Improving Curbee's checkout conversion to 8%

Curbee is a US mechanic startup. Users book repairs, assessments or washes, and Curbee comes to their home or workplace to carry out the job. The team consisted of two engineers, a PM and myself as a Design Consultant and Product Designer.

The problem

Curbee had good website traffic but low online conversion compared to phone bookings, which were nearly double. This data showed a need for the service and potential to improve their online booking platform.

There were two reasons for the poor online conversion. The booking flow didn't meet basic industry standards. It asked for commitment before earning it, and gave users no meaningful sense of what they were paying before checkout. When users completed a booking online, a customer service agent still had to call them back with a quote because there was no way to generate live pricing within the booking flow.

The result was a checkout experience that didn't convert and operational overhead that made the conversions expensive to handle.

The experience as it stood

Enter address screen

Clicking "Book Now" took users straight to an address field

Clicking "Book Now" took users to a page that asked for their address before they could see any services or prices. This was a major barrier for potential customers looking to learn more about the company and its services — it required a significant commitment with no justification for what is a basic expectation: the ability to browse. This made it the largest drop-off point in the flow. The technical reason was that users' locations determined which services were available to them, but users had no way of knowing that.

Enter address screen

Services page — "prices vary" with a cart showing $0.00

Those who pushed through reached a services page that did little to build trust. Many items displayed "prices vary" with no explanation of when a final price would be available. The cart showed a running total of $0.00. At no point did users know what they were committing to financially. The reason was technical — parts costs varied by vehicle, so Curbee had no way to generate quotes in real time — but this fact wasn't communicated to the user.

Checkout screen

Checkout — card details requested with "Due at Appointment: prices vary"

The checkout screen then asked for contact details and payment information, while the cart summary still read "Due at Appointment: prices vary." Users were asked to enter card details for a service whose cost was still unknown. There were also no trust cues — no accepted payment methods, no mention of the payment provider (Stripe).

On top of this, there was no cohesive design system, so the frontend consisted of bespoke solutions built from basic brand guidelines. This compounded the trust problem. Overall, the flow was structured around operational logic rather than around how someone actually decides to use a service they've never tried before.

How I approached it

Checkout screen

Screen shot from FigJam of the flow review.

Understand what exists before deciding what's wrong

I began with a kickoff meeting to clarify project goals, introduce the team, and understand the technical constraints, particularly around the OpenBay integration, a third-party tool that enables Curbee to generate live quotes. Since the engineering team was uncertain about the timeline for this integration, I had to consider improvements in two stages: before live quotes were available, and after.

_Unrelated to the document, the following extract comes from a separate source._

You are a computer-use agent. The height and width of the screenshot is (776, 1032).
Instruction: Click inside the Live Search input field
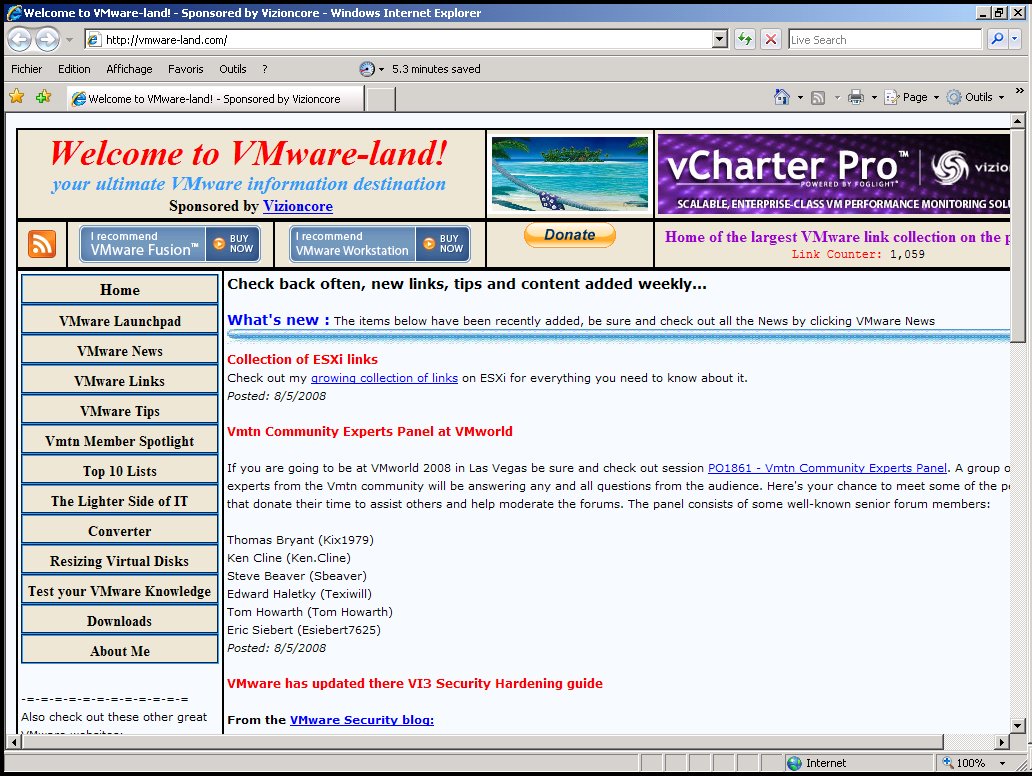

I examined the user flow on desktop and mobile, documented screens in FigJam, and analysed them from a UX best-practice and heuristic perspective. As this was my first e-commerce project, I spent time understanding checkout optimisation principles, studying competitor strategies, and identifying user expectations, to avoid reinventing the wheel. I noted potential improvements on each page, flagging inconsistencies, broken flows, copy issues, and deviations from best practices, alongside questions for engineers to clarify the rationale behind existing decisions before proposing changes.

Zoom out with the whole team

I ran a session with the PM and engineers to review the findings together. Having the experience mapped as a flow helped the team see the entire journey rather than individual screens. This enabled us to discuss possible changes collectively. With everyone sharing the same understanding and contributing to decision-making, it fostered mutual understanding of each other's goals and the reasons for prioritisation, whether that was business impact or ease of implementation.

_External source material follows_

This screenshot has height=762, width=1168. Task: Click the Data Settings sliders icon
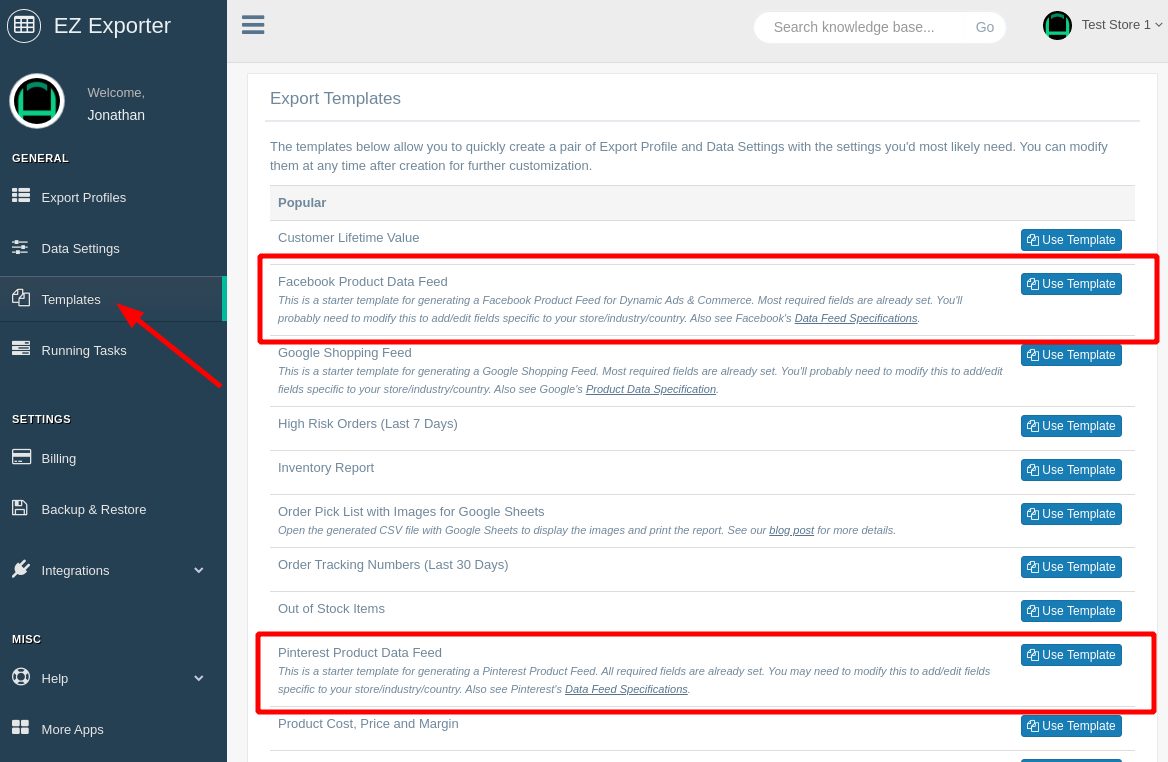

The PM initially wanted to wait and release all changes at once. I pushed back on this, but the decision was ultimately made to hold.

Move forward incrementally

Now, next, later plan

Now/next/later plan from the team session

We established a now/next/later plan to organise the work. "Now" was high-confidence changes, experiments to inform future steps, and areas needing investigation — on the technical or product side. "Next" was work that naturally followed or relied on what came first. "Later" was more hypothetical: things that needed to be out of people's heads and on paper, but that might never happen, depending on what we learned.

In practice, "now" included experimenting with copy, fixing inconsistent layouts, and testing the flow order, changes that needed very little design input, which meant engineers could move immediately while I focused on the larger best-practice work. Designing and building simultaneously meant neither side was waiting on the other. The OpenBay integration is a good example: while I was still working through the quote flow design, engineers were already building the underlying connection, and what they discovered about the API's behaviour fed directly back into my design of the interaction.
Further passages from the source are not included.